Nature, what is left of it, that is, serves as a bitter reminder of how deformed, non-sensual, and fraudulent is contemporary existence. The death of the natural world and the technological penetration of every sphere of life, what is left of it, proceed with an accelerating impetus. Wired, Mondo 2000, zippies, cyber-everything, virtual reality, Artificial Intelligence, on and on, up to and including Artificial Life, the ultimate postmodern science.

Meanwhile, however, our "post-industrial" computer age has resulted in the fact that we are more than ever "appendages to the machine," as the 19th century phrase had it.
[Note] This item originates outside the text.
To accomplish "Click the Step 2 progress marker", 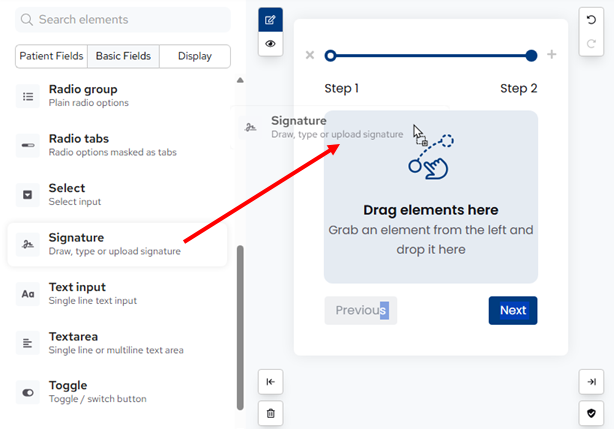I will point(531,56).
Bureau of Justice statistics (7/94), by the way, report that the increasingly computer-surveilled workplace is now the setting for nearly one million violent crimes per year, and that the number of murdered bosses has doubled in the past decade.

This hideous arrangement expects, in its arrogance, that its victims will somehow remain content to vote, recycle, and pretend it will all be fine. To employ a line from Debord, "The spectator is simply supposed to know nothing and deserve nothing."

Civilization, technology, and a divided social order are the components of an indissoluble whole, a death-trip that is fundamentally hostile to qualitative difference. Our answer must be qualitative, not the quantitative, more-of-the-same palliatives that actually reinforce what we must end.